**Pasos a seguir**.
1: Transcribe del texto sobre Juan Pablo II el fragmento que empieza en "Revista Religión" y termina en "es tan indiferente.".
2: Enumera los familiares de Karol Wojtyla cuya muerte se menciona en el texto sobre Juan Pablo II.
3: Responde con brevedad a estas preguntas sobre el texto sobre Juan Pablo II:
(a) ¿Qué edad tenía Karol Wojtyla cuando murió su madre?
(b) ¿De qué murió su padre?
(c) ¿Qué actriz se nombra junto a Rock Hudson?

**Texto de lectura**.

____

Revista Religión
Y esto nos llevaría a la peculiar relación que Juan Pablo II tenía con el instinto sexual. En principio, cómo gestione una persona su líbido es algo que debería resultarnos indiferente. Cuando esa persona es el Papa de Roma y se arroga el derecho y el deber de decir a millones de files cómo deben administrar sus vidas sexuales, ya no nos es tan indiferente.
Pienso que las ideas sexuales de Juan Pablo II, aparte del voto de celibato, estuvieron marcadas por sus primeros años. Antes de que naciera, murió una hermana suya. A los ocho años murió su madre al dar a luz. Su hermano Edmund, que le sacaba catorce años y al que estaba muy unido, murió cuando él tenía once años. A los 19 años le tocó ver cómo los nazis invadían su país y dos años después murió su padre de un ataque al corazón. Karol Wojtyla tenía 21 años y estaba solo en el mundo y encima ese mundo estaba invadido y en guerra. Con estos antecedentes no es de extrañar que Juan Pablo II tuviese una visión más bien sombría del mundo y sus alegrías, sexo incluido, y que apreciase el valor del sacrificio y del dolor. Sí, ya sé que nos lo han vendido como un Papa alegre y luminoso que decía que no tuviéramos miedo, pero también nos vendieron que Rock Hudson era un galán al que se le empinaba cada vez que veía a Doris Day, de la que nos vendieron que era una doncella virginal… ¿se capta el patrón?

____

**Listado aportado**.
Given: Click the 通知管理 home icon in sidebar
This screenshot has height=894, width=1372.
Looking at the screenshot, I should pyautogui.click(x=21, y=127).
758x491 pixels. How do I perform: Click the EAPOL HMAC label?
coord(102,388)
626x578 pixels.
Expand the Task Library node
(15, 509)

____

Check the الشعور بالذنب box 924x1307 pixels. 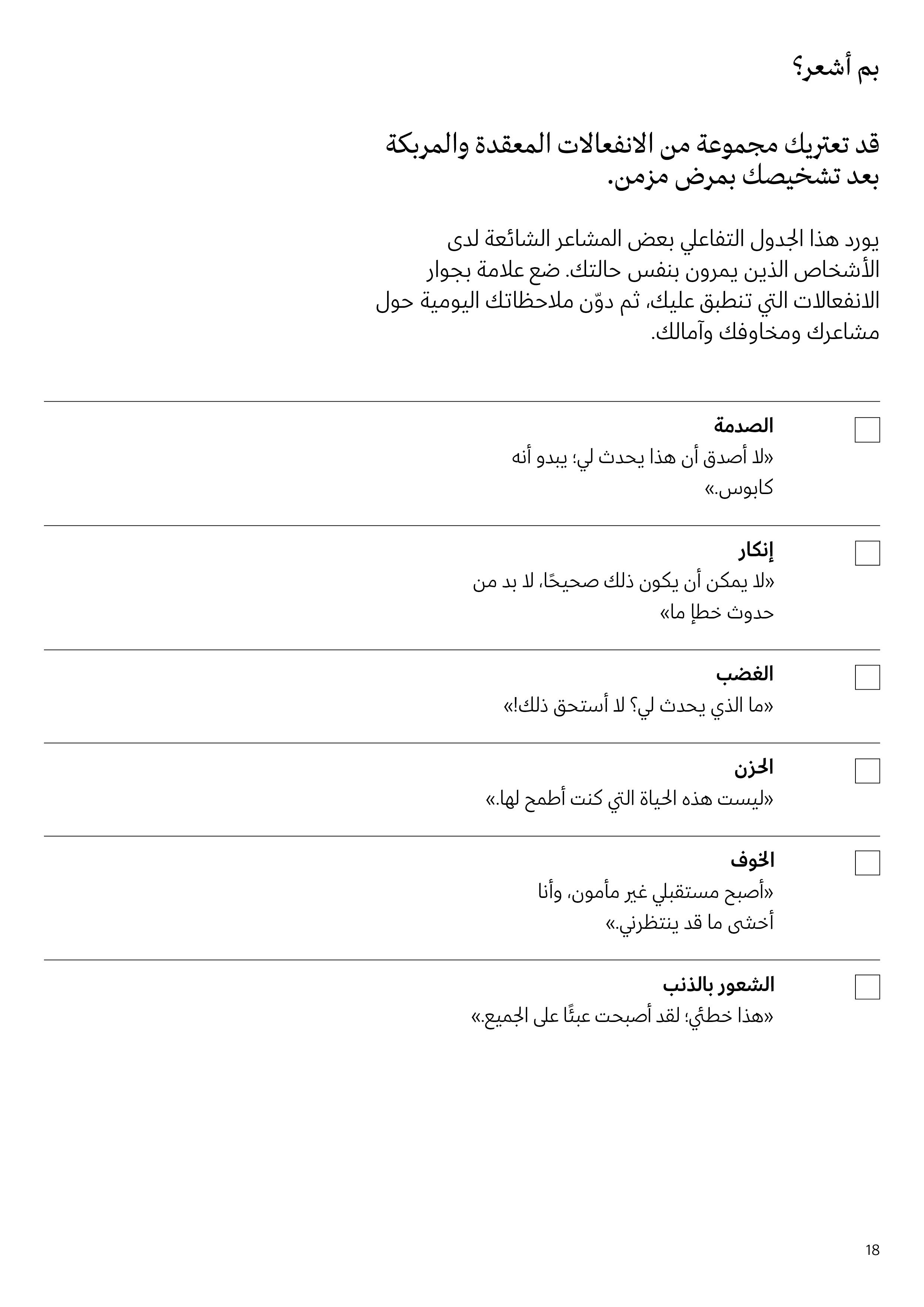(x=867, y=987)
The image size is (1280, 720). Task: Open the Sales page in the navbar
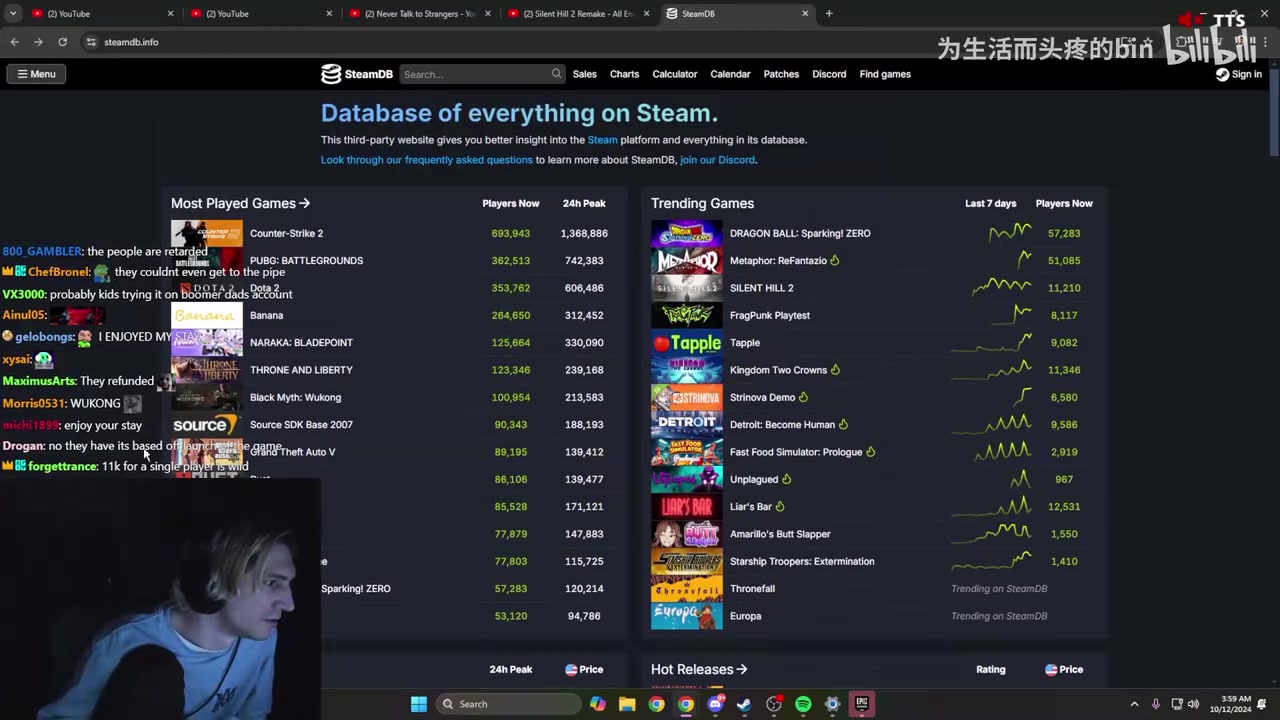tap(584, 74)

____

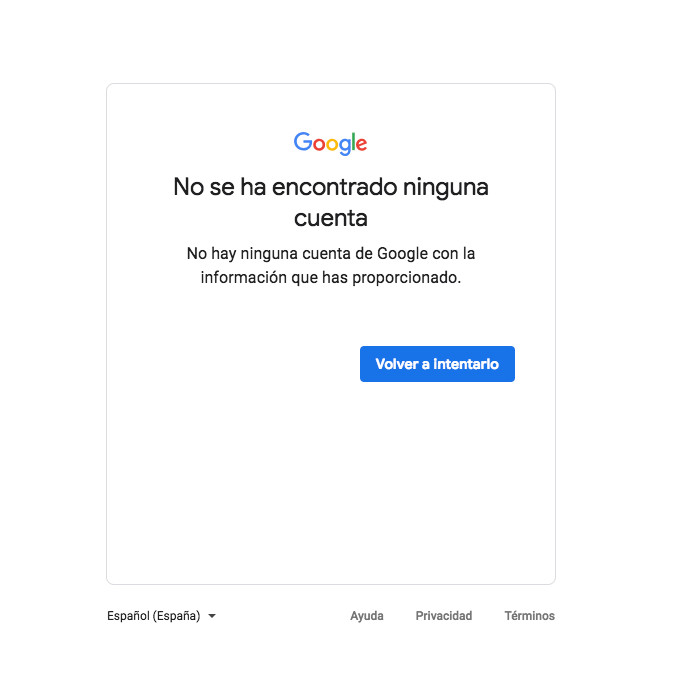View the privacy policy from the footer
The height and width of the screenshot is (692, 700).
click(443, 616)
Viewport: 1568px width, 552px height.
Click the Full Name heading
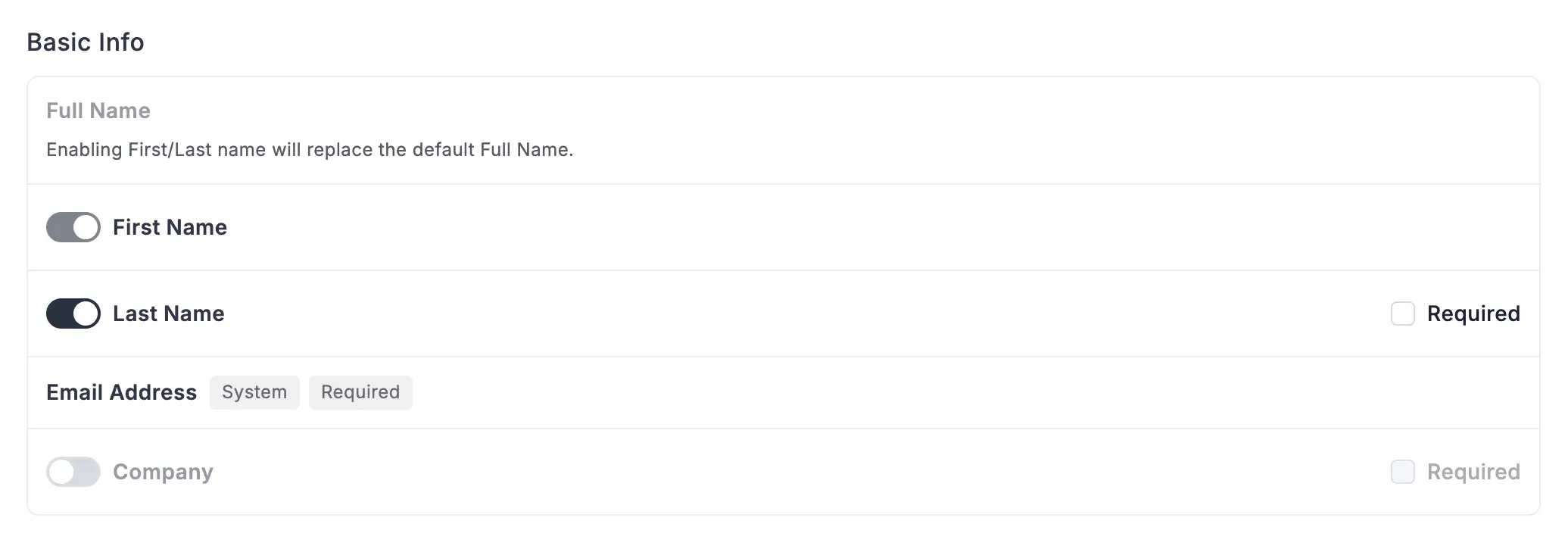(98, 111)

____

**Resultados por tarea**.
1:
Revista Religión
Y esto nos llevaría a la peculiar relación que Juan Pablo II tenía con el instinto sexual. En principio, cómo gestione una persona su líbido es algo que debería resultarnos indiferente. Cuando esa persona es el Papa de Roma y se arroga el derecho y el deber de decir a millones de files cómo deben administrar sus vidas sexuales, ya no nos es tan indiferente.

2: Una hermana, su madre, su hermano Edmund y su padre.

3:
(a) Ocho años.
(b) De un ataque al corazón.
(c) Doris Day.